私は中学一年の頃、ボランティア部に入っていた。
活動は、手話を勉強したり施設でお祭りのお手伝いをしたり。
中でも思い出深い記憶があるのは、障がい者施設でお祭りのお手伝いをした時のことだ。
祭り後に、施設の中庭で私達ボランティア部が集まり、介護士さんの話を聞いていた。
介護士の方は当時40代ぐらいの男性2人。
何か真剣なおももちで、私達にいろいろ教えてくれていた。
その話の最中ずっと、介護士の方の子どもの、小学校低学年くらいの小さな女の子がずっとお父さんにベタベタ甘えていた。

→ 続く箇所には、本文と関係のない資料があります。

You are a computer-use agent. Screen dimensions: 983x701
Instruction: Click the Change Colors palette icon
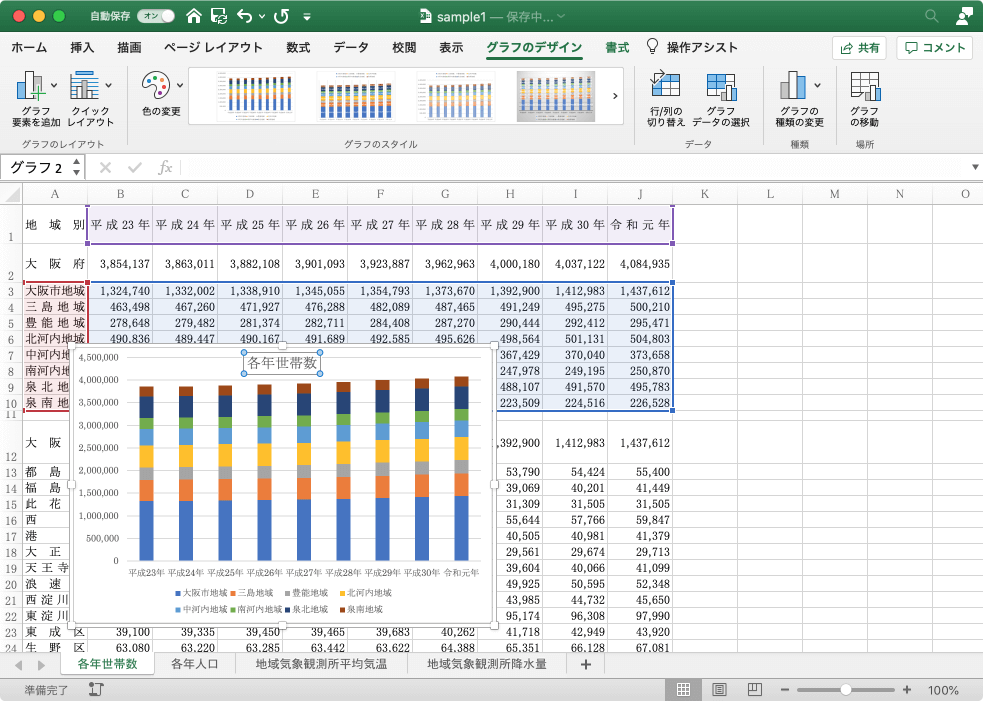pyautogui.click(x=156, y=86)
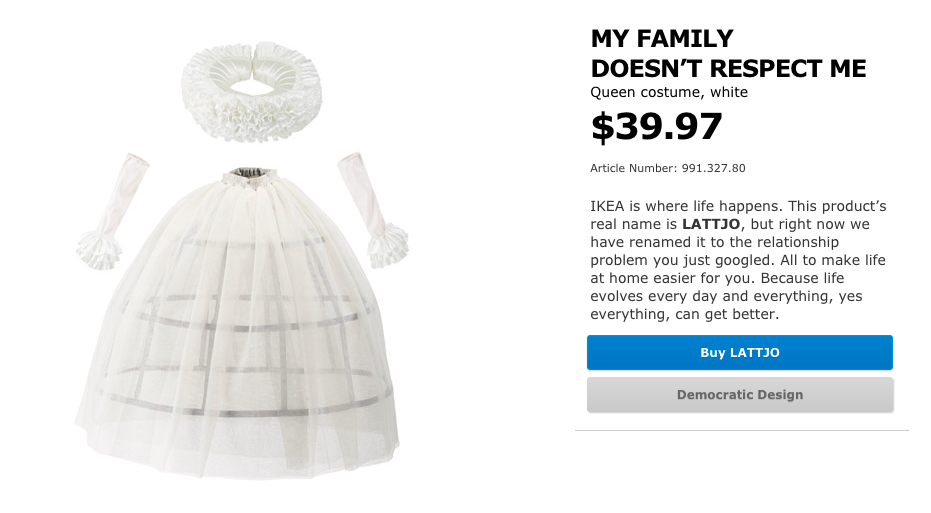This screenshot has width=931, height=513.
Task: Click the "Article Number:" label
Action: pos(633,168)
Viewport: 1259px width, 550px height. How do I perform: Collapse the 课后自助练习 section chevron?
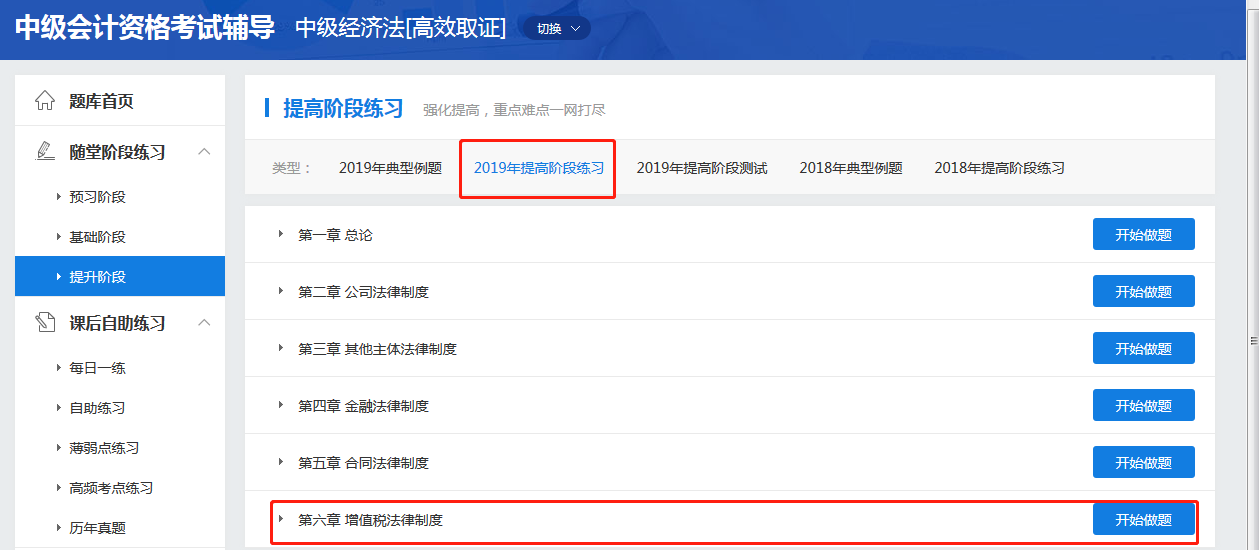(x=204, y=323)
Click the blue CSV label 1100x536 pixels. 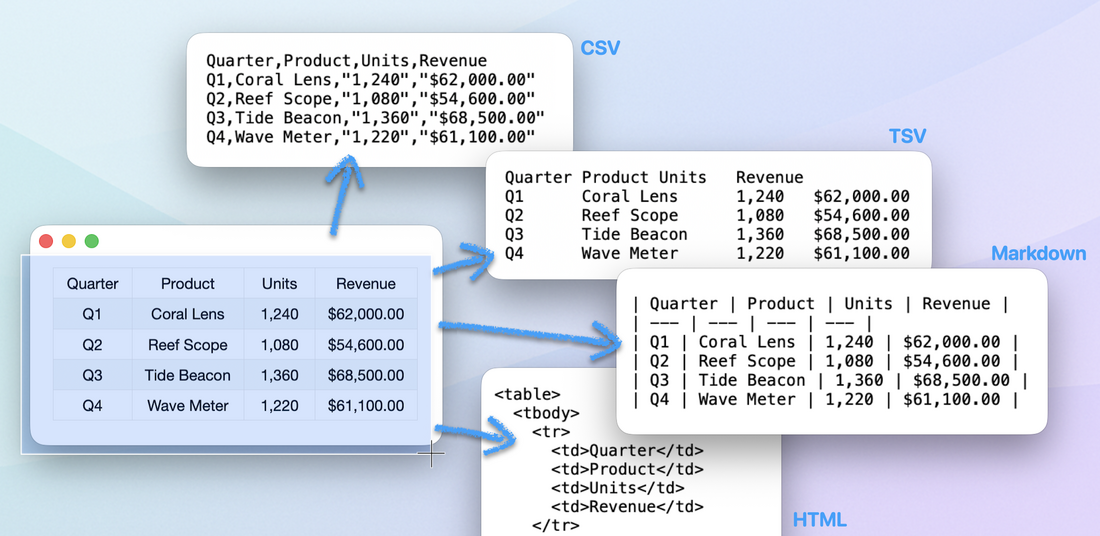[600, 48]
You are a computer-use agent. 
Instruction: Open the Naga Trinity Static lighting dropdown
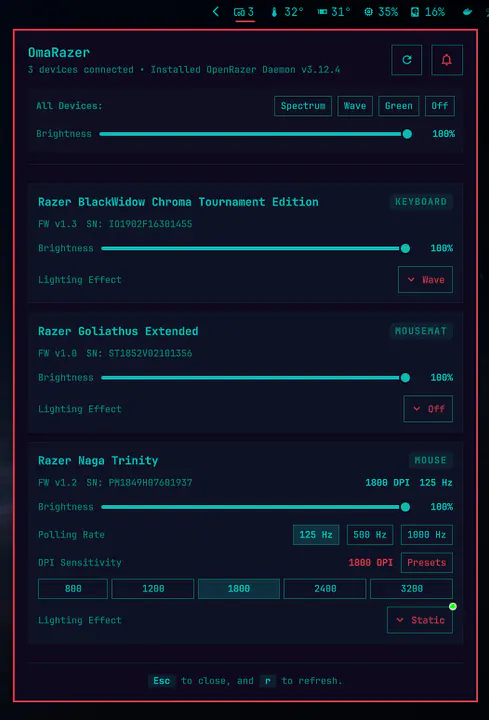[420, 620]
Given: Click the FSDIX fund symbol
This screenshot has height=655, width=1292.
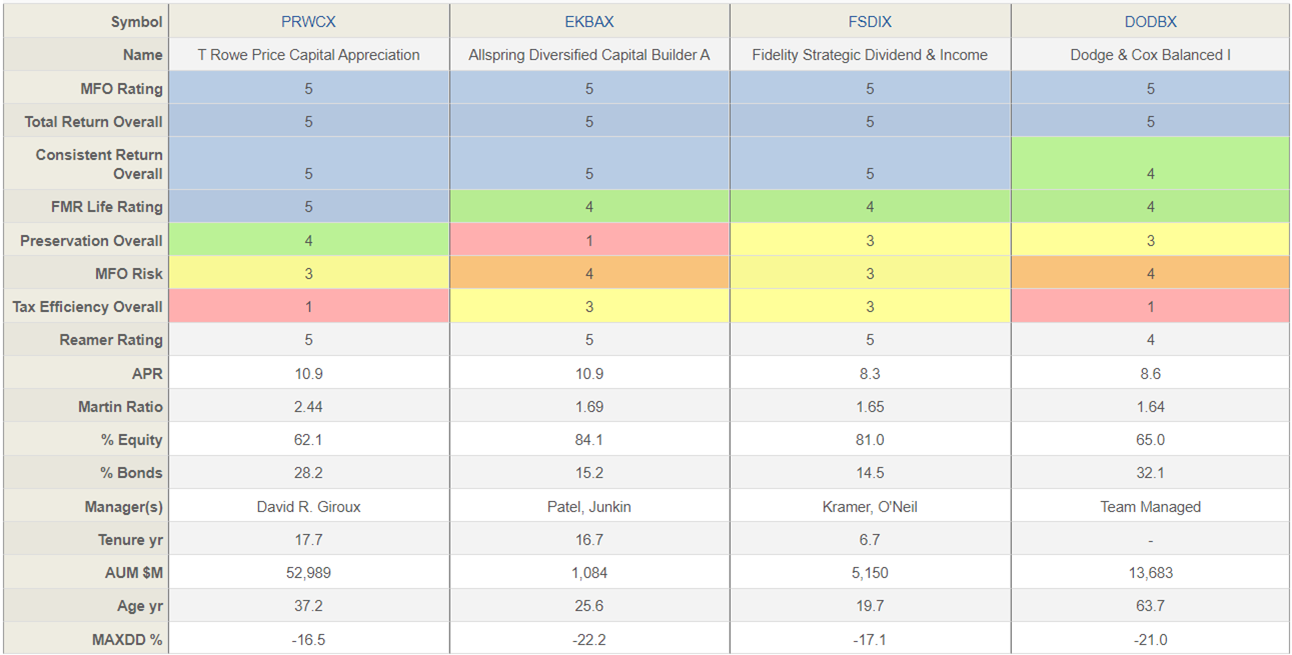Looking at the screenshot, I should coord(869,22).
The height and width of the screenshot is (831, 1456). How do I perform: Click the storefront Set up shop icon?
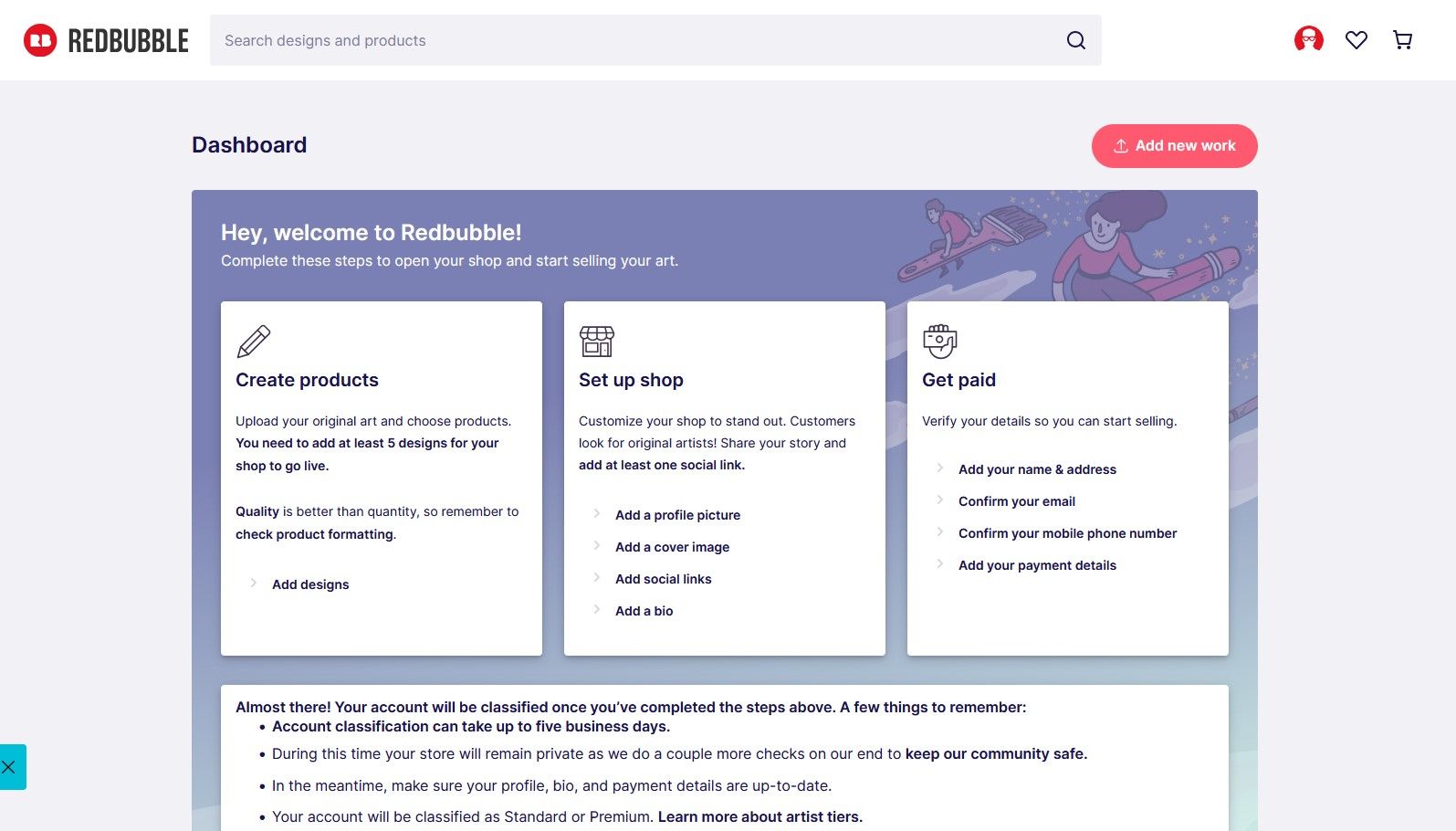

「ねぇ~おとうさ~ん。つまんな~い。」と言いながら、お父さんの肩に手を置いたりしているが、そのお父さんは私達に何かを語ることに熱を帯びなかなか終わらない。
だから子どももしつこく甘えていた。
そうこうしているうちに、その子どもは、「おとーさーん。」と言いながら地面に落ちている枯れ枝で、お父さんのすね毛をなぞり始め。
お父さんは「これ、やめなさい。」と言い、娘は仕方なく枯れ枝ですね毛をなぞることをやめる。
しかし娘の訴えは続く。
「ねぇ~おとうさ~ん!」と、お父さんのかぶっていたツバ付きの帽子を思いっきり外した。
「!?」
私達は思わず吹き出しそうになる口を必死にふさぐ。
必死に笑いをこらえる。
すね毛をなぞっていたあたりから、笑いをこらえていたためもうこらえることは無理で大爆笑してしまった。
帽子を取ってみたら、頭がハゲていたのだ。
まさかハゲているなんて思いもしなかったし、中学生という若さもありハゲ頭に敏感に反応してしまったのだった。
当の本人、介護士の男性はなぜ私達が大爆笑しているのか全くわからない様子で、「どうしたの?」と言うのだ。
それがまた笑いを誘う。
彼が何を話していたのかひとつも記憶にないが、覚えているのは娘と父親のコミュニケーションとあの日の夕焼けの色だけなのであった。